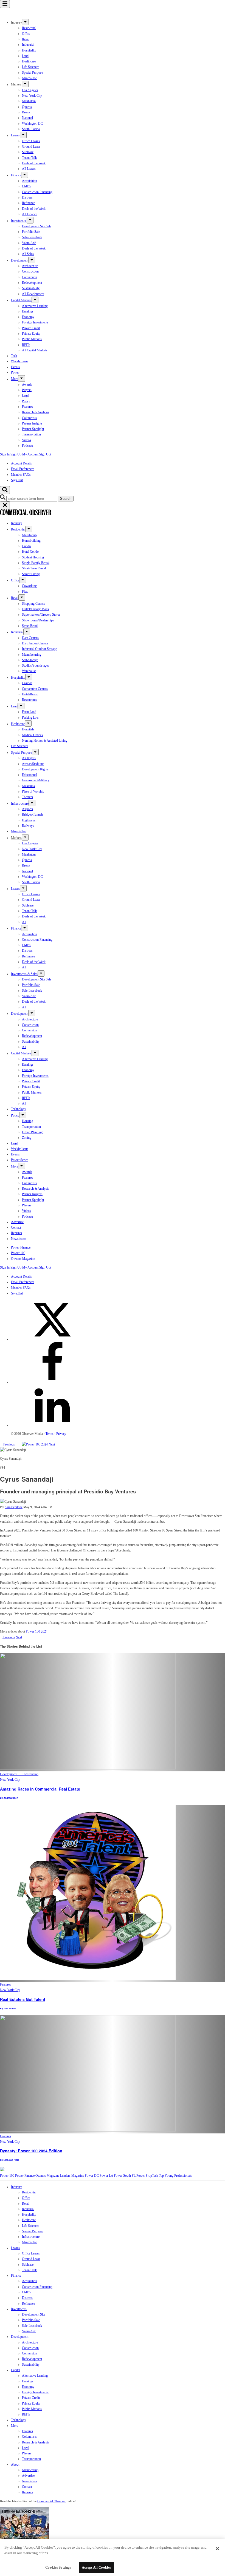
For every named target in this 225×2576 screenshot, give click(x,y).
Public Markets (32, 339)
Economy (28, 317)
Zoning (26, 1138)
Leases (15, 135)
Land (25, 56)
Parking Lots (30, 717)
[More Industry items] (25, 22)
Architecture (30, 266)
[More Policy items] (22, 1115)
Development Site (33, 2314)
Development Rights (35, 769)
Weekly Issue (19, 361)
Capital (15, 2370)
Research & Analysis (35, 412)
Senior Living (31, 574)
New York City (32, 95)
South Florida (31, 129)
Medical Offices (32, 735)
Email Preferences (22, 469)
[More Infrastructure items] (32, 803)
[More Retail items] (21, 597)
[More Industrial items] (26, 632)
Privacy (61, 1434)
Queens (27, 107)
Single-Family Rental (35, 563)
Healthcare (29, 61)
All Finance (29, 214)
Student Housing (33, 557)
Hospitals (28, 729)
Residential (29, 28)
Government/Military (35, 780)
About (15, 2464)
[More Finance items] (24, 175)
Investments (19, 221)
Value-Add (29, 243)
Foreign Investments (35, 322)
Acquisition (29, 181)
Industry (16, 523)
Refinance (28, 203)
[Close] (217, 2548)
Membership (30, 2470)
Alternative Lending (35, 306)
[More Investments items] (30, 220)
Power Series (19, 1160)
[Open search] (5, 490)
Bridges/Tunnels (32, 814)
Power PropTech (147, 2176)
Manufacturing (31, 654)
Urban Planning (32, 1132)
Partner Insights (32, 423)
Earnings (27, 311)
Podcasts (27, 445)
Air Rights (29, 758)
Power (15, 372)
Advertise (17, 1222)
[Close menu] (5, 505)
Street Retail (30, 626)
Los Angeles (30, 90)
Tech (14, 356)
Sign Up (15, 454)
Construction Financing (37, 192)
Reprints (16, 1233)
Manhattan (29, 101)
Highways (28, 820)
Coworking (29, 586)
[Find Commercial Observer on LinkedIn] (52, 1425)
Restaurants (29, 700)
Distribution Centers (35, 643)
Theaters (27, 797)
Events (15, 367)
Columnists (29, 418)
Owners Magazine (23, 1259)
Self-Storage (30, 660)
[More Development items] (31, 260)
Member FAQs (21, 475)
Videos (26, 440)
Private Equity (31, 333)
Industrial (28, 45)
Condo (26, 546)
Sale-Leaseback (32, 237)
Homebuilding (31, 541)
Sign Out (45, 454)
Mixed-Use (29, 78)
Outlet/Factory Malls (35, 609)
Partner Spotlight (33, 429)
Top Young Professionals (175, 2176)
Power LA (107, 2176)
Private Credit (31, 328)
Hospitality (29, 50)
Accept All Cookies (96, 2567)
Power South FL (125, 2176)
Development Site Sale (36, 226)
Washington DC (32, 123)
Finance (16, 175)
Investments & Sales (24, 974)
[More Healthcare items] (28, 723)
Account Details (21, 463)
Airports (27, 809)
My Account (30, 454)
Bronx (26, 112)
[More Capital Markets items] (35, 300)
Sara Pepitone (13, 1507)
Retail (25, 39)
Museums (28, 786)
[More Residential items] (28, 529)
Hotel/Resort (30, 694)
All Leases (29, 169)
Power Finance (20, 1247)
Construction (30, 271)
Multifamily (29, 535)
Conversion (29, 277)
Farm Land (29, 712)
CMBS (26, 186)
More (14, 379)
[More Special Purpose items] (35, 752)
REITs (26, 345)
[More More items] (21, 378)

------------

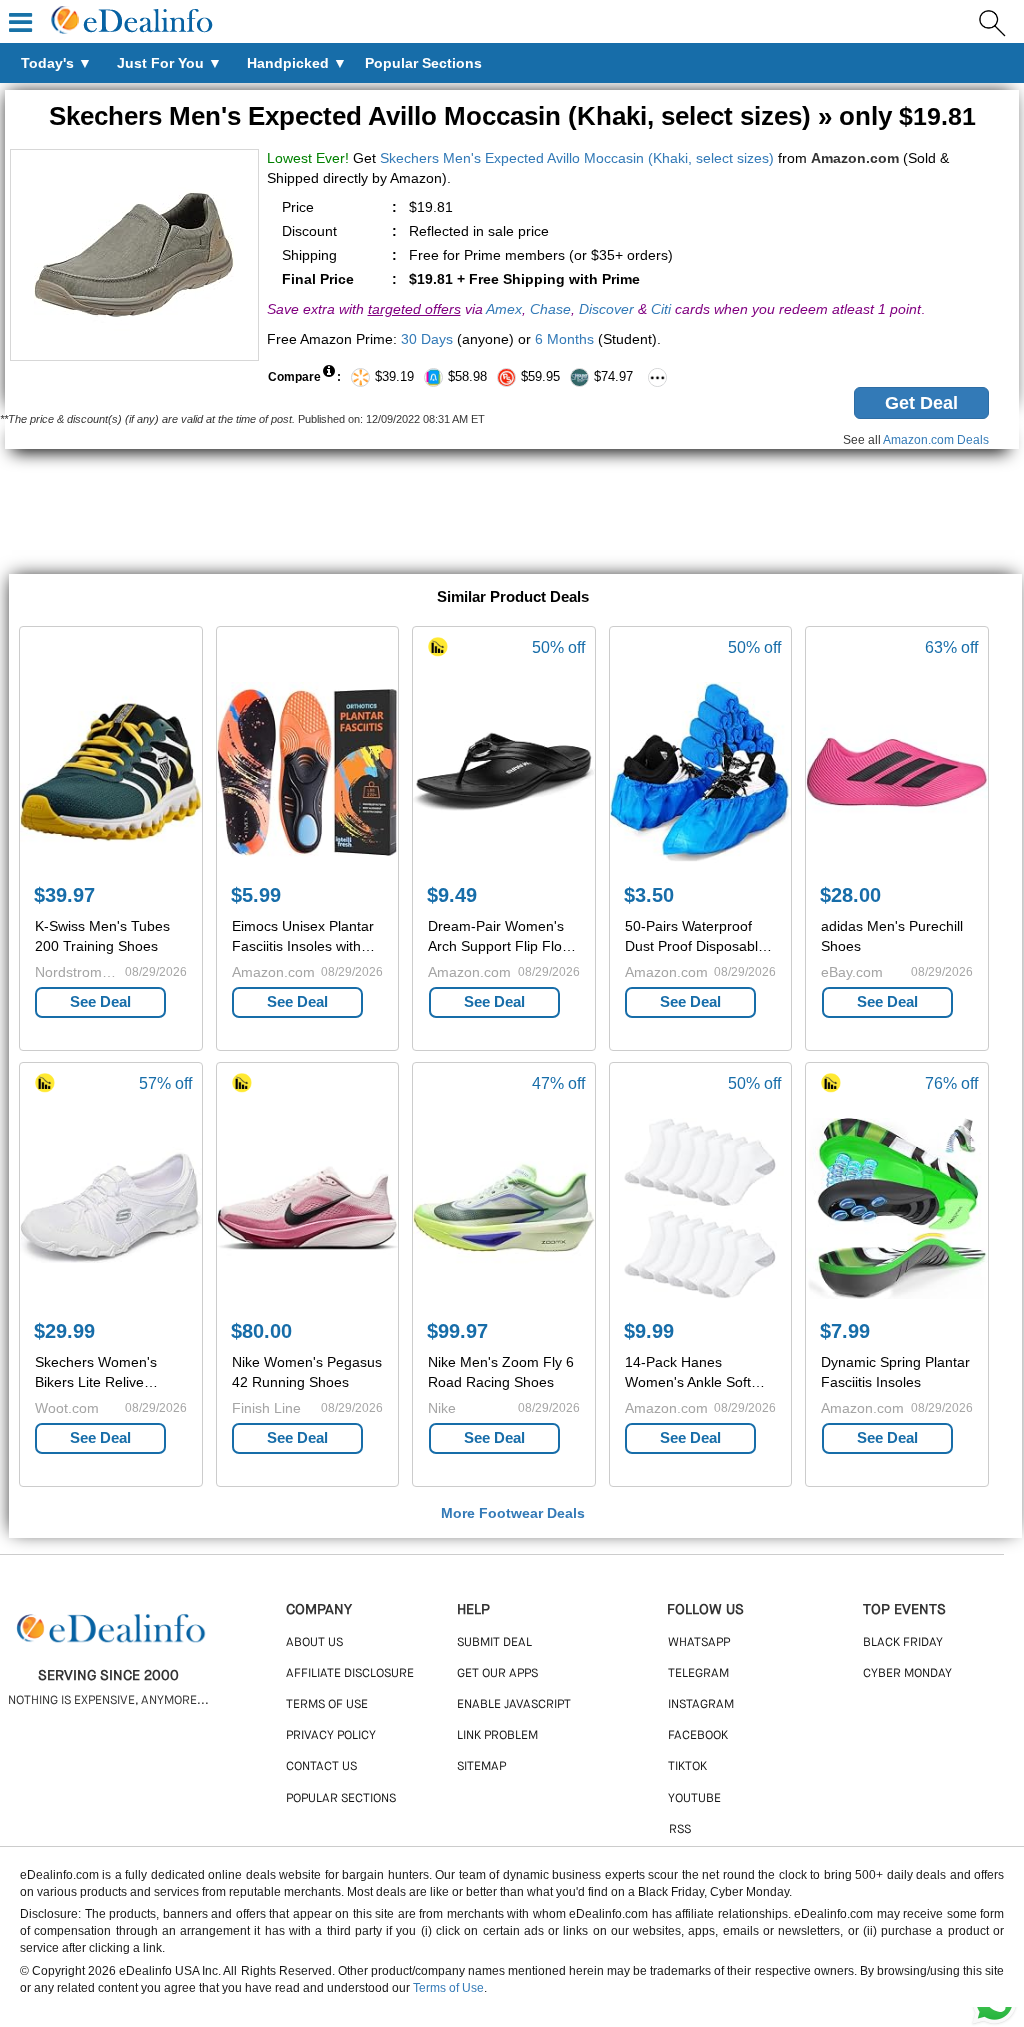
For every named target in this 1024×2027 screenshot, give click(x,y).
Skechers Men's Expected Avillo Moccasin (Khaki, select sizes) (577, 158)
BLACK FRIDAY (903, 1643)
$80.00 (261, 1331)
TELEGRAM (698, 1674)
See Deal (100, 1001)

------------

Task prompt | From the records above, reproduce exactly the lines from the one with "Public Markets (32, 339)" to the one with "Single-Family Rental (35, 563)", both included, and no others.

Finished exercise |
Public Markets (32, 339)
Economy (28, 317)
Zoning (26, 1138)
Leases (15, 135)
Land (25, 56)
Parking Lots (30, 717)
[More Industry items] (25, 22)
Architecture (30, 266)
[More Policy items] (22, 1115)
Development Site (33, 2314)
Development Rights (35, 769)
Weekly Issue (19, 361)
Capital (15, 2370)
Research & Analysis (35, 412)
Senior Living (31, 574)
New York City (32, 95)
South Florida (31, 129)
Medical Offices (32, 735)
Email Preferences (22, 469)
[More Infrastructure items] (32, 803)
[More Retail items] (21, 597)
[More Industrial items] (26, 632)
Privacy (61, 1434)
Queens (27, 107)
Single-Family Rental (35, 563)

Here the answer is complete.